The university has a policy requiring that all information systems must be assessed for risk to protect the availability and confidentiality of University of Florida data. During your Protecting UF: Information Security Awareness training, you learned that if you had a special use case for an application or hardware platform that was not covered by a Fast Path Solution, you need to open a risk assessment. The purpose behind the assessment is to help individuals and organizations understand the potential risks that may be associated with a technology solution, provide recommendations to mitigate the risk, and allow for informed decision making before embarking on a path that may open the university up to liability.

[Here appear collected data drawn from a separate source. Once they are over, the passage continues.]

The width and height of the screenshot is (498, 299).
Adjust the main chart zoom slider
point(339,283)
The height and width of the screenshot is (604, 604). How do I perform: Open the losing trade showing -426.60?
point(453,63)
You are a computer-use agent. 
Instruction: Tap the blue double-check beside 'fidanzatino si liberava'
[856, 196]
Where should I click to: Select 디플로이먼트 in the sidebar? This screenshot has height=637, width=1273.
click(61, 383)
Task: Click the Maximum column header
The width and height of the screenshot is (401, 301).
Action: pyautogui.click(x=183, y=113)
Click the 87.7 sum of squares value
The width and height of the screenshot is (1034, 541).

If you have ever gone through a risk assessment, you may have encountered some challenges navigating the process. The wording on the intake and categorization may be confusing, data flow diagrams may be challenging to create, and getting a vendor to provide documentation may be time consuming. Even worse, sometimes a risk assessment may seem to be stuck in a black hole with no information on when it will be completed.
Part of the challenge is the process of completing a risk assessment involves multiple parties including yourself, college IT staff, the product vendor, and the UF Risk Management team. But more complicated risk assessments, especially ones involving human or animal subjects, may also involve the UF Privacy Office, General Counsel, Procurement, IRB, IACUC, and the UF Research Office. Navigating these waters can make the process time consuming and difficult to follow.
There have been many complaints about the current process and UFIT has listened. This October, the UFIT Risk Management team will begin a soft launch of a revised risk management process, which should provide some relief. UFIT will begin training Information Security Managers on the new process at the end of September. To help with the new process, CLAS IT has gone through some internal re-organization and hired a new Information Security Manager, Joey Serrano, who will be joining us in mid-September. Part of his job will be to manage the new Risk Management process for our college and by working closely with the faculty and the UFIT Risk Management team, help our faculty with their risk assessments.
Joey and I look will provide more information on the new program later this fall.